== SUPPLIED RECORDS
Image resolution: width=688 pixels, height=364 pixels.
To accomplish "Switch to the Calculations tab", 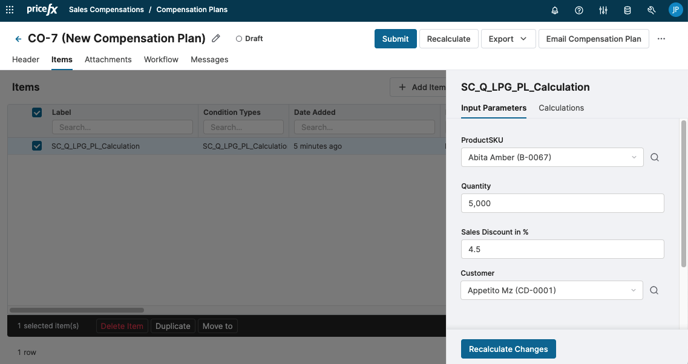I will point(561,108).
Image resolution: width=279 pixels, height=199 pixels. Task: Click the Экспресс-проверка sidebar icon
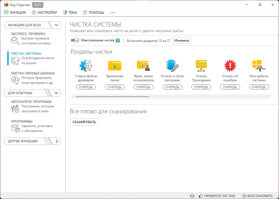(x=16, y=41)
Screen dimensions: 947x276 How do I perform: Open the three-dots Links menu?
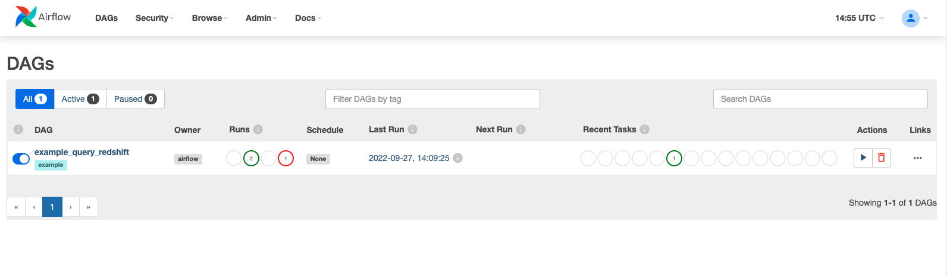918,158
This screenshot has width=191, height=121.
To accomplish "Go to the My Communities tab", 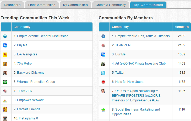I will (x=75, y=5).
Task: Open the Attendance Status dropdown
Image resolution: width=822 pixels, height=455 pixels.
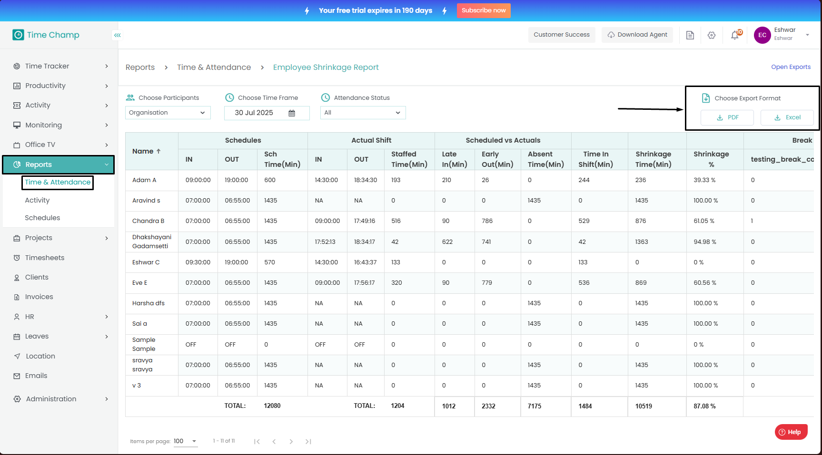Action: coord(363,113)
====
THE EXERCISE:
Show each line of the records above that contains the word "pixels". Case counts.

TASK ANSWER:
Image resolution: width=688 pixels, height=364 pixels.
Image resolution: width=279 pixels, height=199 pixels. Task: Click the Экспресс-проверка sidebar icon
Image resolution: width=822 pixels, height=455 pixels.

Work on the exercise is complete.